Task to complete
Which lines run from the one containing "View LeadContact’s Pricing (445, 2206)" to the end of the entries? Copy them exactly, both ends included, and give nothing else.

Stored data entries
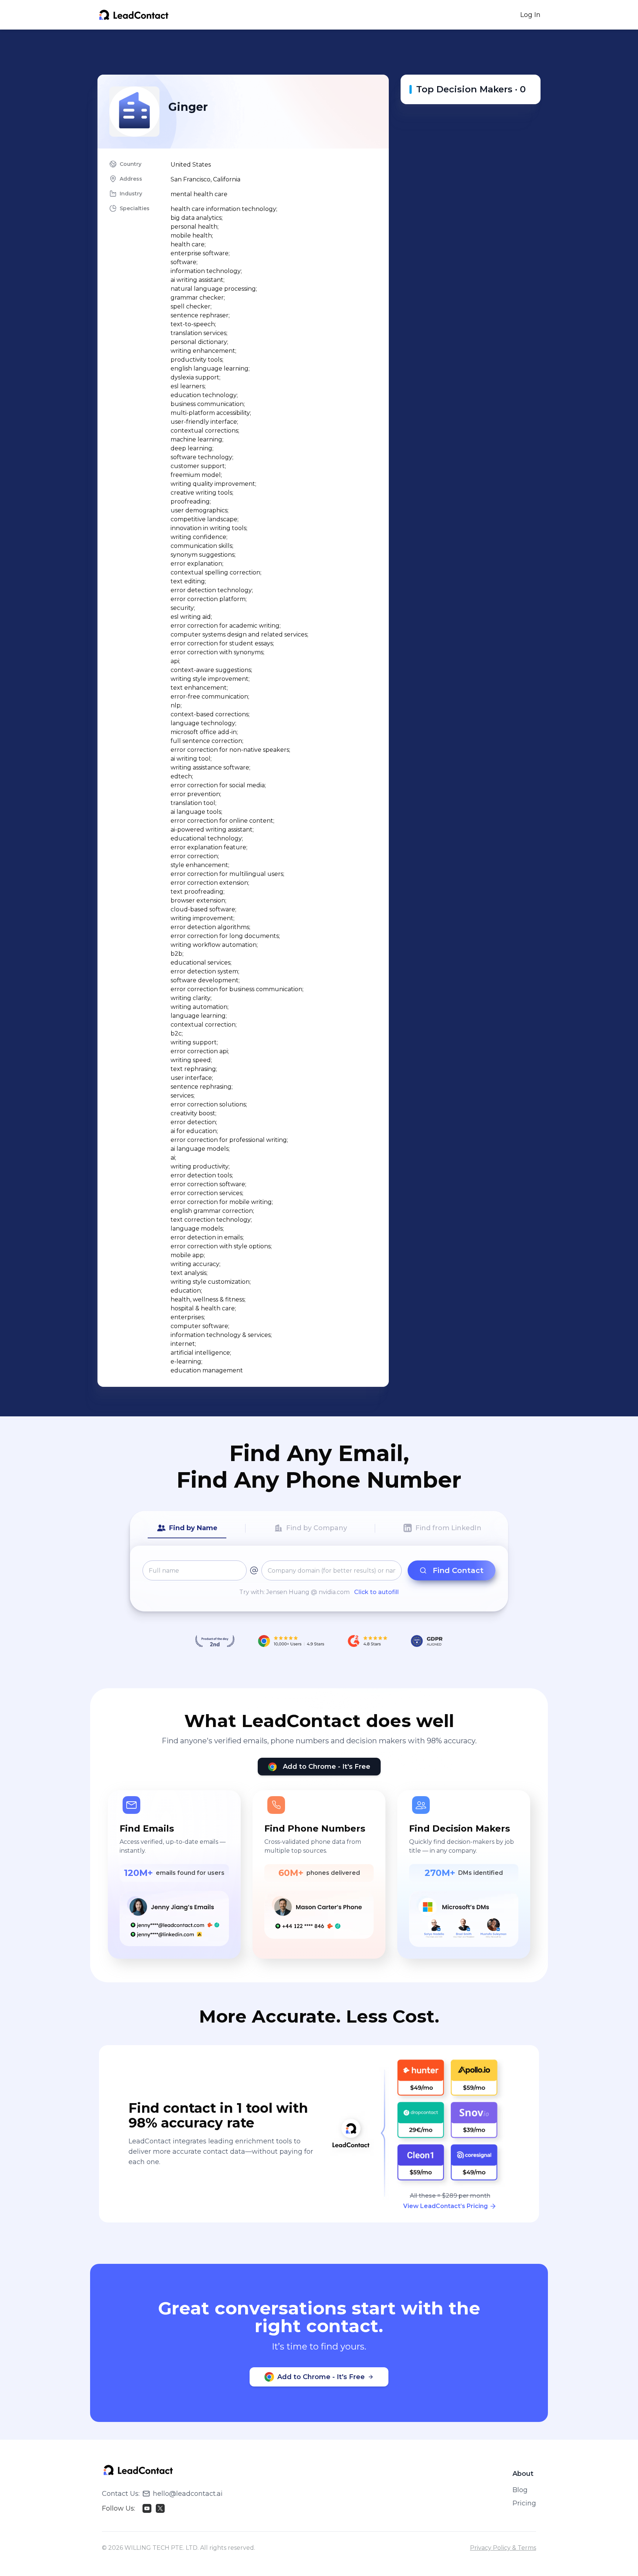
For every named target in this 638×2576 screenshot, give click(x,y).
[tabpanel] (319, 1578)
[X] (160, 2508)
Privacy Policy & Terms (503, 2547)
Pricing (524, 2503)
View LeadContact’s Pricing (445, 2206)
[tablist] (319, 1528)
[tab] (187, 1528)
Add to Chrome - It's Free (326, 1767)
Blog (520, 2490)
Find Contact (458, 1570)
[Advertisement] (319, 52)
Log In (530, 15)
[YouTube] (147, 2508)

Exercise response
View LeadContact’s Pricing (445, 2206)
[tablist] (319, 1528)
[tab] (187, 1528)
Add to Chrome - It's Free (326, 1767)
Blog (520, 2490)
Find Contact (458, 1570)
[Advertisement] (319, 52)
Log In (530, 15)
[YouTube] (147, 2508)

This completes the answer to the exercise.